Il progressivo aumento del timore sulla tenuta del debito sovrano (riflessosi sull’aumento dei tassi) ha innescato una spirare tutt’altro che virtuosa di contrazione del credito all’impresa (Credit Crunch), aumento delle sofferenze, quindi ulteriori riduzioni di erogazione di credito e, infine, il fallimento di molte imprese e addirittura di alcune banche.

La contrapposizione delle varie posizioni europee ha fatto tardare l’intervento risolutivo alla banca centrale (quantitative easy) che, seppur con estremo ritardo, ha stabilizzato la crisi.

Questa tempesta finanziaria ha generato la dispersione di valore aziendale ma, al contempo, ha creato un una nuova forma di investimento basato sul turnaround aziendale.

Le transazioni M&A si sono quindi notevolmente modificate, non si parla più di negoziare il controvalore della transazione poiché nell’ambito della crisi questo è fortemente depresso fino ad addirittura essere azzerato.

Si valuta oggi all’immissione di risorse finanziarie nell’ambito di un piano di ristrutturazione che, in un periodo assimilabile agli investimenti di private equity, recuperi il valore aziendale attraverso il traghettamento fuori dalla crisi dell’impresa.

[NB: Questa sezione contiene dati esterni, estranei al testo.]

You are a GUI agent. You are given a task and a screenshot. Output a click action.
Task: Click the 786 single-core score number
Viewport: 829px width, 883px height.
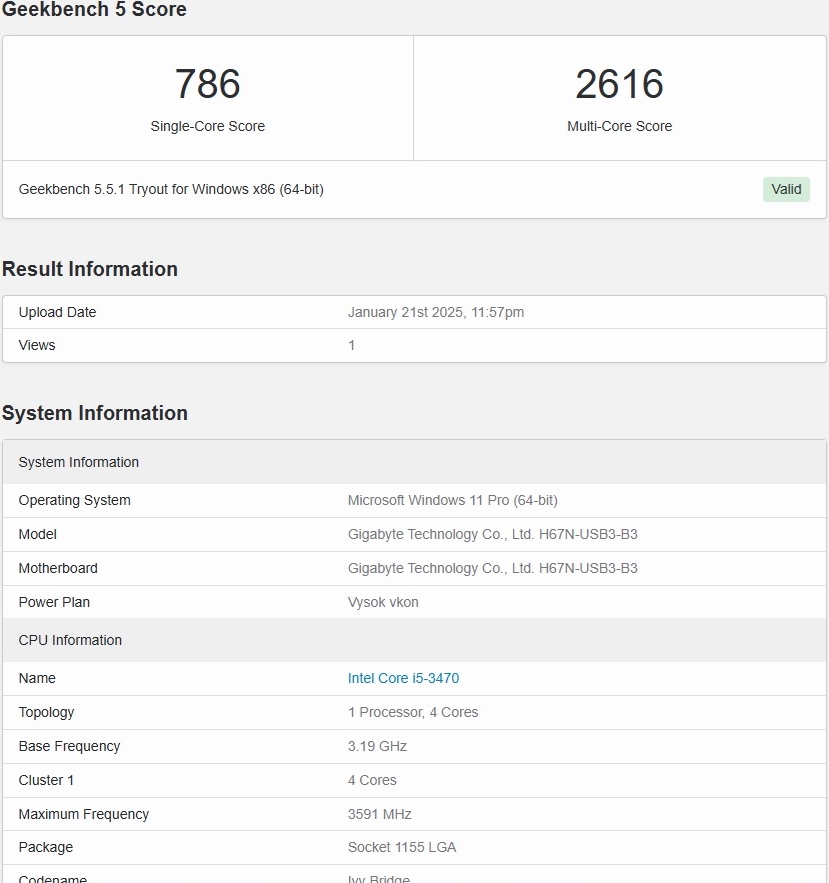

Questa tipologia di investimento oggi è matura. Sul sistema paese Italia, per fare un esempio, si registra una concomitanza tra il consolidamento della normativa a servizio della risoluzione della crisi d’impresa, una timida ripresa del mercato che fa intravedere con ottimismo il recupero di quote di mercato per le società che hanno vissuto difficoltà finanziarie e al contempo la progressiva riduzione dei rendimenti sui titoli a mercato.

Quindi, a fronte di una progressiva riduzione del rischio sull’investimento (stabilizzazione legislativa e interruzione della crisi), vi è un indiscusso differenziale di rendimento tra gli investimenti in turnaround e quelli sui mercati regolamentati, benchè questo oggi non sia più giustificato da un differenziale di rischio.

Ecco perché oggi si sta sviluppando un crescere di club deal per investimento di questa tipologia. E il rischio si basa non tanto sul target, quanto sul gestore dell’investimento e, sulla sua expertise nel gestire le ristrutturazioni aziendali.

Non mancano le opportunità di investire nel lusso italiano, inteso non solo come fashion ma come eccellenza nei più diversi settori. Marchi che nel tempo hanno saputo conquistarsi notorietà in Italia e nel mondo e che oggi, complici cause endogene (mala gestio) ed esogene (crisi in genere), possono essere acquisite attraverso una sola ricapitalizzazione senza dover tenere conto dei valori intrinsechi (know how, valore marchio, avviamento) che invece erano, fino a poco tempo fa, il pane quotidiano degli operatori di M&A.

Il lusso italiano oggi è sul mercato. E a prezzi di saldo.